Purtroppo per lui, su X bazzicano commentatori informati che gli hanno demolito la supercazzola seduta stante. Valentino Larcinese: “Grazie per aver chiarito che lei supporta il colonialismo e il genocidio delle popolazioni indigene non perché lei sia corrotto ma perché questi sono davvero i suoi valori”. Alessia D’Angelo: “Sto con il Terzo Reich ma non mi piace Hitler.
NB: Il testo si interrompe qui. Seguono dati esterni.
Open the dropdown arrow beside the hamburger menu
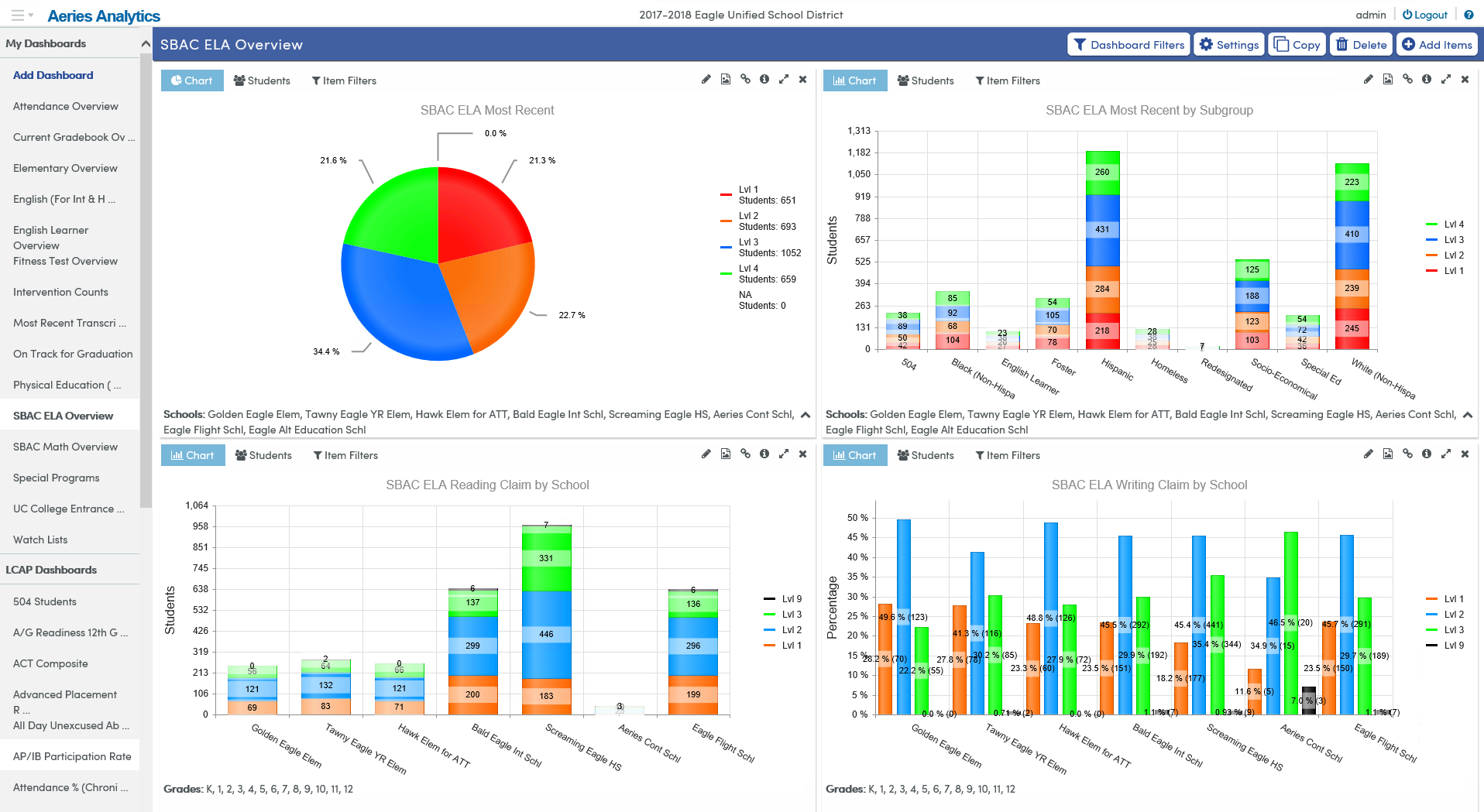Viewport: 1484px width, 812px height. click(31, 15)
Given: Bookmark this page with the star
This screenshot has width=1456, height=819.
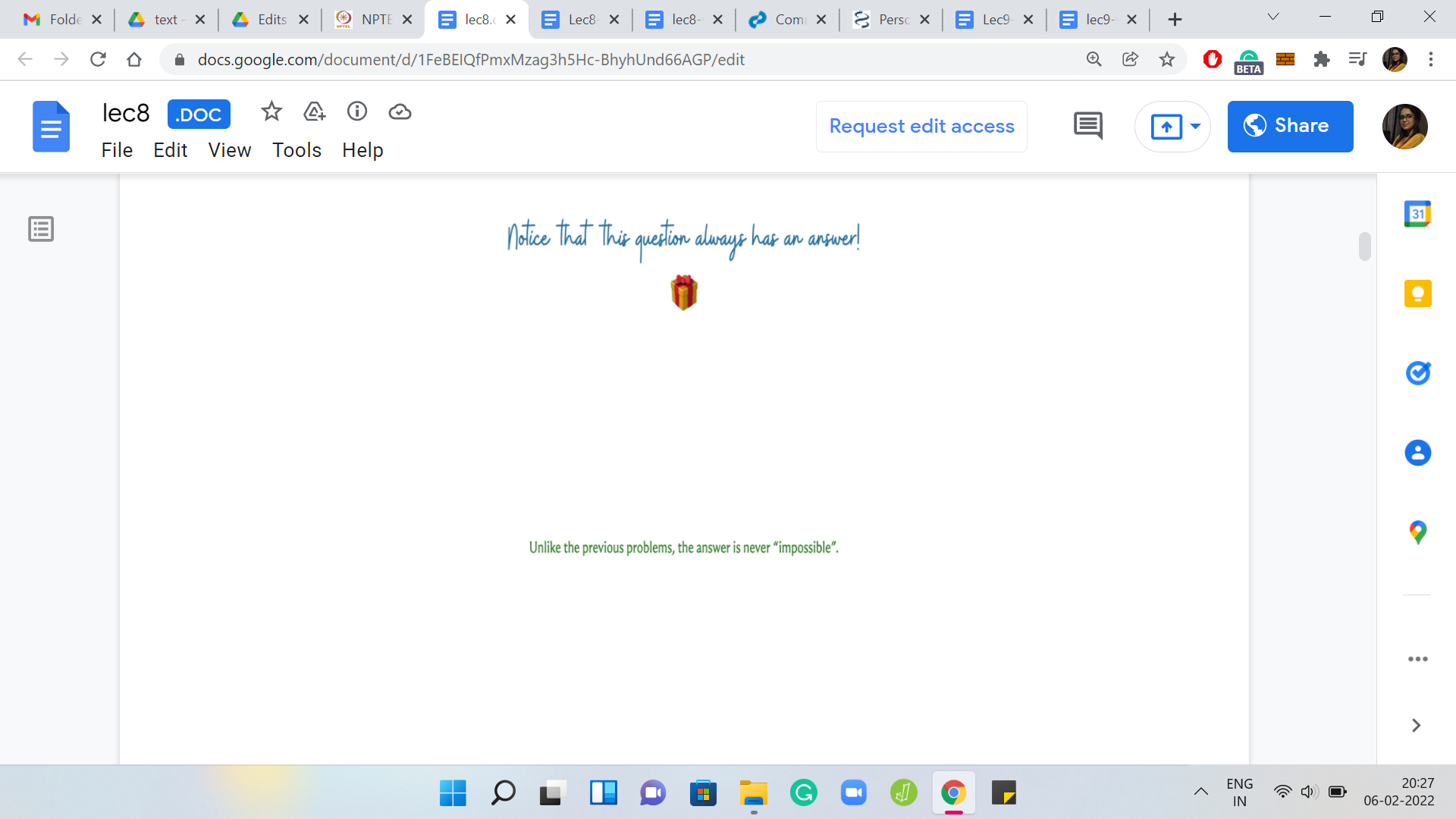Looking at the screenshot, I should [1167, 59].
Ma finiscila”. Andrea Capecci: “Scalfarotto, lei dice ‘io critico aspramente le politiche del governo Netanyahu’, ma nei suoi post di tutto agosto trovo ben 5 attacchi alla relatrice Onu Francesca Albanese e manco un post di condanna ai crimini di Israele, come i nuovi insediamenti illegali in Cisgiordania”. Umbratile: “In pratica ti stai vantando di essere nel board di una lobby che fa gli interessi di un etnostato che pratica apartheid, pulizia etnica e genocidio”. Giorgio S: “Le tue posizioni sono chiarissime, infatti il mondo schifa te e gli altri ‘amici affezionati’ di Israele criminale genocida”. Johnny Logan: “Quindi, siccome in Israele si vota, è giusto ammazzare 70.000 palestinesi (donne e bambini compresi) come hanno fatto i nazisti israeliani dell’Idf?”. Gimmoriso’: “Praticamente Elnet è la lavatrice dei decennali crimini israeliani. Però Scalfarotto, invece di vergognarsi, è orgoglioso di farne parte”. Monica Dall’Asta: “Ancora con questa balla dell’unica democrazia del Medio Oriente? Le democrazie non praticano l’apartheid. Se lo faccia dire da Gideon Levy: ‘Una delle più crudeli, brutali tirannie sulla faccia della terra’” (t.ly/8xcXo). Nicola Melloni: “Il genocidio è stato fatto con un governo di unità popolare. Tu supporti uno Stato genocida”. Ecce Bomber: “‘Io critico aspramente le politiche del governo Netanyahu’ dal rooftop di un luxury hotel di Gerusalemme in pieno massacro di bambini a Gaza” (t.ly/CcLsr). Danglard: “La pagano per stare nel board di Elnet?”. Valentina Olivieri: “Chi è Elnet Italia lo racconta bene Report” (t.ly/Lvv6E). Davide Perina: “La critica a Netanyahu sarà anche aspra ma accuratamente interiorizzata (nulla traspare). La critica a Francesca Albanese invece è ben esteriorizzata. Quante probabilità ci sono che quanto hai scritto sopra siano delle cazzate?” Ossiacida 2: “Vergognati”.